Lecture 20: Adrenal steroids Flashcards
What are the two adrenal corticosteroids and the main example of each, and what is the stimulation pathway of their release
Mineralocorticoids: Aldosterone
Glucocorticoids: Cortisol
- Hypothalamus releases CRF
- Which acts on the pituitary corticotrophs to release ACTH
- Stimulates Adrenal cells to make aldosterone and cortisol
( aldosterone release also triggered by angiotensin 2 and high blood K+) - Cortisol feeds back negatively on the pituitary and hypothalamus
What is the 3 main effects of mineralocorticoid (eg. aldosterone)
Effects
1. Reabsorption of Na+ (and Water) from kidney tubule, increasing intravascular volume -> BP increase
- Excretion of K+ in urine (lower K+ in blood)
- Increase excretion of H+ in urine (alkalosis)
What is the 3 main effects of glucocorticoid (eg. cortisol)
- Increases gluconeogenesis in the liver.
- Promotes overall increase of blood Na+
- Na+ absorption in small intestine
- decreases GFR to allow more Na+ and water reabsorption
but inhibits ADH for water reabsorption - Promotes increased vascular tone
What signs does primary adrenal insufficiency/ Addisons disease cause
Damage to adrenal glands causing deficiency in cortisol and aldosterone
- Increased pigmentation in skin flexures, nails, buccal mucosa, freckles due to increased ACTH (lack of feedback inhibition of cortisol)
Increasing ACTH also increases 3 Melanocyte stimulating hormone MSH as they are cleavage product of POMC.

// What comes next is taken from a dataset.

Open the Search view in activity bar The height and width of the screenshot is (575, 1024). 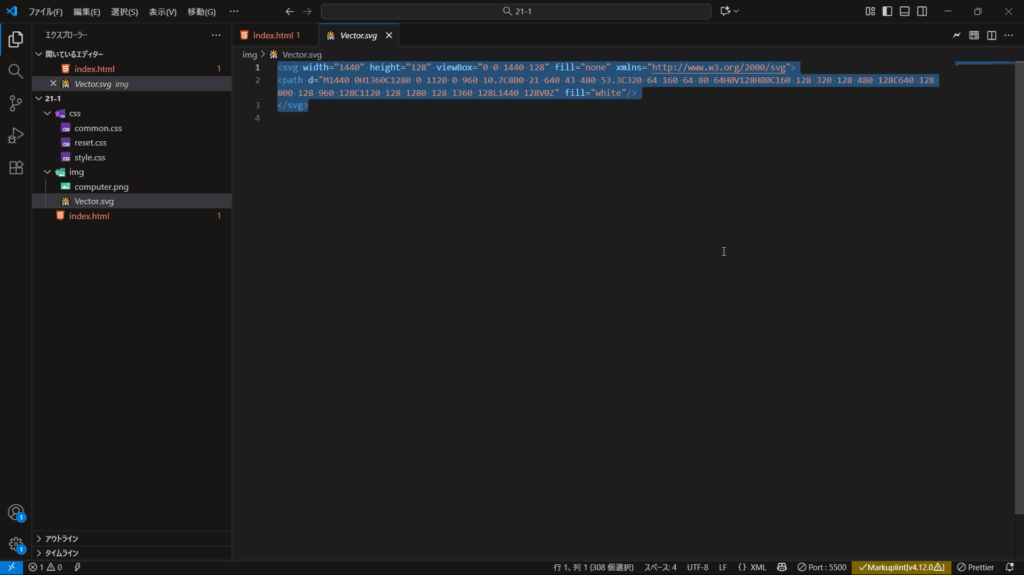point(16,72)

(ACTH also contains a-melanocyte stimulating hormone)
- Hyponatremia
- Hypoglycaemia -> brain damage
- Hypotension -> cardiovascular collapse
What are signs of excess glucocorticoid (cortisol) - Cushings Syndrome
- Generalised obesity in children and truncal obesity in adults
- Earlier puberty and profound growth failure = short and fat kid
- Moon face
- Thinning skin- violaceous striae, facial plethora, easy bruising
- Androgen (precursor to cortisol) excess: hirsuitism, amenorrhoea
- Myopathy: proximal weakness
- Glucose intolerance: diabetes mellitus
- Hypertension
- Osteoporosis: stops deposition of bone
What are the possible causes of excess glucocorticoid (cortisol) - Cushings Syndrome
- Primary functional adrenal tumour
- Multinodular adrenal hyperplasia
- ACTH secreting tumour: pituitary (cushings disease)

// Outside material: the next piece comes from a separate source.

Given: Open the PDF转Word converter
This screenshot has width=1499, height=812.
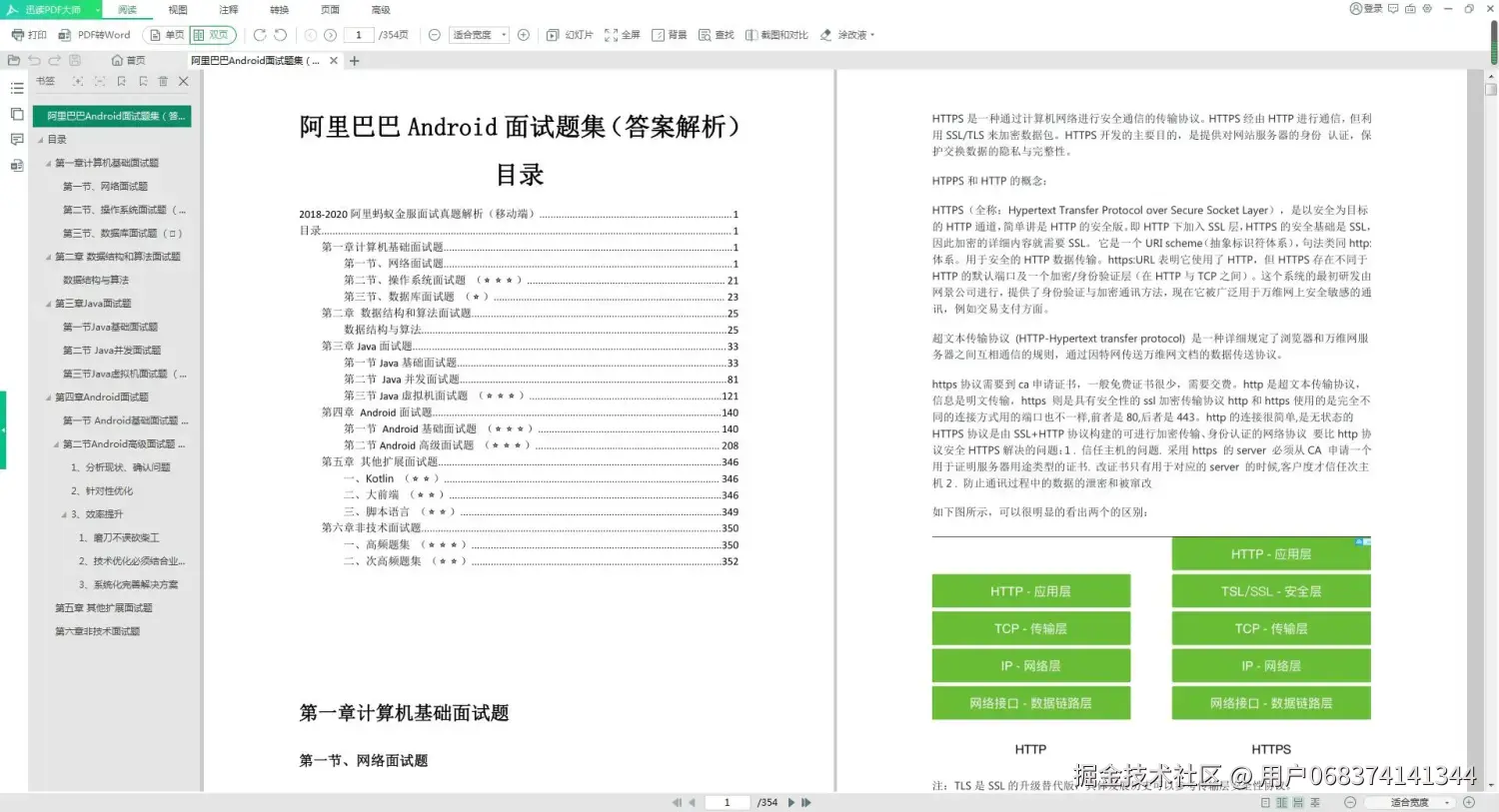Looking at the screenshot, I should [x=95, y=35].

or ectopic (lung, gut etc) - Ovarian tumour
- Exogenous glucocorticoid intake: steroid creams absorbed systemically
How is acute adrenal insufficiency treated- Addisons crisis:
cardiovascular collapse, hypoglycaemia, hypotension, low na and cl, high K+, acidaemia
- Fluid and electrolyte resuscitation for volume depletion
- Hydrocortisone replacement for lost cortisol
- Ionotropic support for the heart
- Treatment of precipitating illness
What does 21 hydroxylase catalyse in the steroid synthesis pathway and what are the effects of defective enzyme
21 hydroxylase catalyses conversion of
a) progesterone to deoxycortisterone in Aldosterone synthesis pathway
b) 17-OH-progesterone to 11 deoxycortisol in Cortisol synthesis pathway
- Defect in this enzyme leads to no cortisol or aldosterone being made= salt wasting
- Loss in negative feedback on ACTH so increased ACTH
- ACTH causes increased production of precursors of Progesterone and 17-OH-Progesterone which diverts it down the pathway to produce Androstenedione -> Testosterone leading to androgen excess
- Adrenal hyperplasia
What does 11B hydroxylase catalyse in the steroid synthesis pathway and what are the effects of defective enzyme
11B hydroxylase catalyses conversion of
a) deoxycortisterone to corticosterone in Aldosterone synthesis pathway
b) 11-deoxycortisol to Cortisol in the cortisol synthesis pathway
- Defect in this enzyme leads to loss of Cortisol and Aldosterone
- Increased ACTH secretion due to reduced negative feedback
- Build up in deoxycorticosterone which has mild mineralocorticoid effects- so no apparent mineralocorticoid deficiency and 11-deoxycortisol.